The Tribunal commented on each element of s.84(1)(aa) as follows:

  1. As argued by S, the restrictive covenant did convey a clear practical benefit to the land. Therefore it could not apply the practical benefit element of s.84(1)(aa) (see (a) above) to discharge or modify the restriction.
  2. However, as argued by M, it was not in the public interest for the 13 new units to remain empty as this would be an 'unconscionable waste of resources'. Therefore the public interest element of s.84 (1)(aa) (see (b) above) was satisfied. The fact that the Development was social housing, as opposed to commercially marketed property, was 'highly material' as was the fact that the housing was for tenants who would have been waiting for accommodation for a long time.
  3. A monetary award to the owner of the benefitted land would be sufficient compensation for the loss of the benefit of the covenant. In this case, the Trust could use money to offset the loss of privacy and seclusion by planting hedges along the Hospice's boundary with the Development. The Tribunal rejected the Trust's claim that they should be entitled to a share of the developer's profits.


This decision cannot be relied upon to assume that the Tribunal will discharge or modify restrictive covenants where a development has been completed in breach. Indeed, the Tribunal qualified its decision with a warning to developers who may interpret this decision as judicial tolerance for disregard of restrictive covenants that such behaviour would risk a 'rude awakening'. However, if social housing is involved, it does appear that the chances of success may be higher.

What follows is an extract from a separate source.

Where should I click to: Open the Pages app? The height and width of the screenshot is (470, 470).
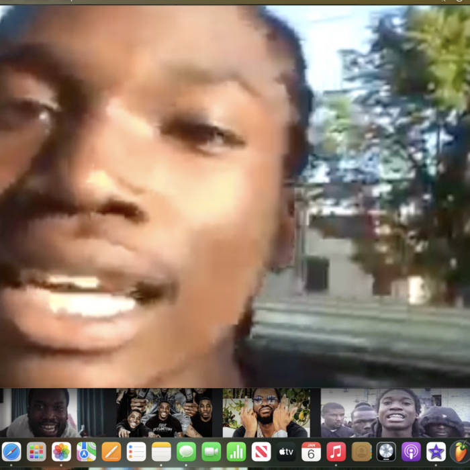111,451
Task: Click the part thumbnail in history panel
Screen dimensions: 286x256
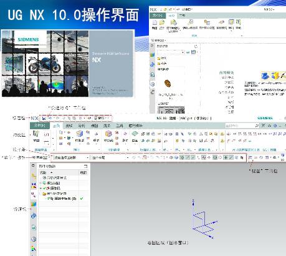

It is worth noting that the Tribunal was influenced in its decision by Millgate's conduct prior to the hearing where it had already offered to pay the Trust £150,000 as well as its costs in return for consent to removal of the restrictive covenant. The Tribunal regarded this offer highly and deemed it 'regrettable' that it did not 'elicit a positive response' from the Trust.

The content of this article is intended to provide a general guide to the subject matter. Specialist advice should be sought about your specific circumstances.